Prompt.
Leave the pictures out and write out exactly the lines from the top of the entries through the line containing "Video API (186, 2223)".

Pixel coordinate grounding data
= Beginning of Section =
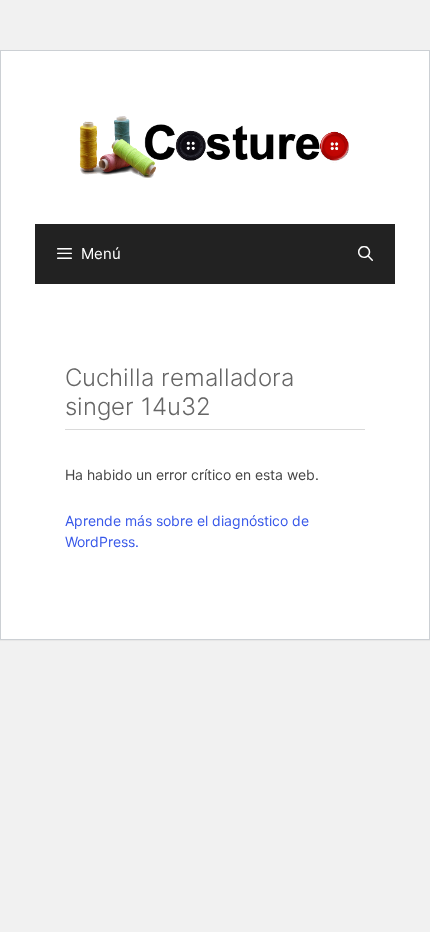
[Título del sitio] (215, 145)
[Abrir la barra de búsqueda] (365, 254)
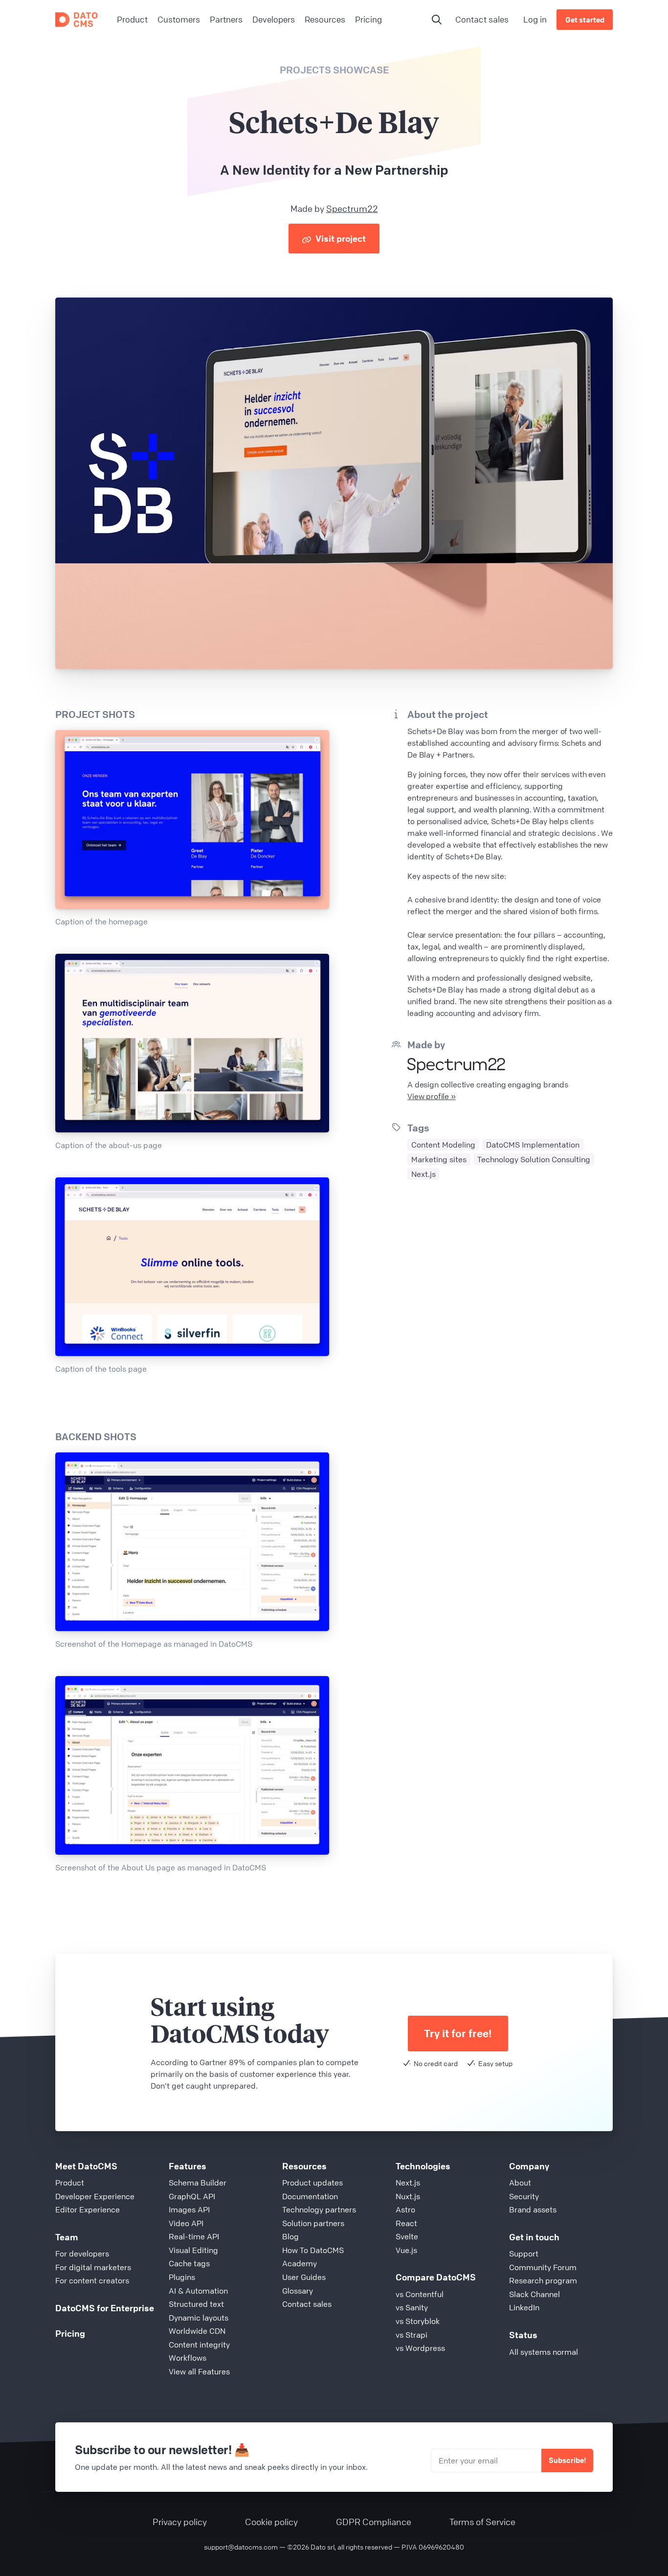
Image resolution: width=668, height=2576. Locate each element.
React (406, 2223)
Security (524, 2196)
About (520, 2182)
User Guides (304, 2277)
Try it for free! (458, 2033)
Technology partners (319, 2209)
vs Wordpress (420, 2348)
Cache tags (189, 2263)
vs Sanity (412, 2307)
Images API (189, 2209)
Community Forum (543, 2267)
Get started (584, 19)
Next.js (408, 2182)
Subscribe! (567, 2460)
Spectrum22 (352, 208)
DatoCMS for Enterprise (104, 2307)
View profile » (431, 1096)
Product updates (312, 2182)
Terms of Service (482, 2521)
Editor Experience (87, 2209)
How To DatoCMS (313, 2250)
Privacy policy (180, 2521)
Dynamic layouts (198, 2318)
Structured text (196, 2304)
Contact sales (482, 19)
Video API (186, 2223)
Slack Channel (534, 2294)
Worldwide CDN (197, 2331)
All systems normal (543, 2352)
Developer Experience (94, 2196)
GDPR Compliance (373, 2521)
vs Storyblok (418, 2321)
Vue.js (406, 2250)
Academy (299, 2263)
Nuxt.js (408, 2196)
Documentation (310, 2196)
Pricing (70, 2333)
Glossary (297, 2291)
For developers (82, 2253)
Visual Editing (193, 2250)
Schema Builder (197, 2182)
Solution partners (313, 2223)
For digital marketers (93, 2267)
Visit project (339, 238)
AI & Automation (198, 2291)
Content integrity (199, 2344)
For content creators (92, 2280)
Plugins (182, 2277)
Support (523, 2253)
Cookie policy (271, 2521)
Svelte (407, 2236)
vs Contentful (420, 2294)
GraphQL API (192, 2196)
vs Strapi (411, 2335)
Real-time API (194, 2236)
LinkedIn (524, 2307)
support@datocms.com (241, 2546)
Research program (543, 2280)
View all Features (199, 2371)
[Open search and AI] (436, 19)
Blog (290, 2236)
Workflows (187, 2358)
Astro (405, 2209)
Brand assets (533, 2209)
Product (69, 2182)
= End of Section =
Task result.
[Título del sitio] (215, 145)
[Abrir la barra de búsqueda] (365, 254)
Image resolution: width=668, height=2576. Locate each element.
React (406, 2223)
Security (524, 2196)
About (520, 2182)
User Guides (304, 2277)
Try it for free! (458, 2033)
Technology partners (319, 2209)
vs Wordpress (420, 2348)
Cache tags (189, 2263)
vs Sanity (412, 2307)
Images API (189, 2209)
Community Forum (543, 2267)
Get started (584, 19)
Next.js (408, 2182)
Subscribe! (567, 2460)
Spectrum22 (352, 208)
DatoCMS for Enterprise (104, 2307)
View profile » (431, 1096)
Product updates (312, 2182)
Terms of Service (482, 2521)
Editor Experience (87, 2209)
How To DatoCMS (313, 2250)
Privacy policy (180, 2521)
Dynamic layouts (198, 2318)
Structured text (196, 2304)
Contact sales (482, 19)
Video API (186, 2223)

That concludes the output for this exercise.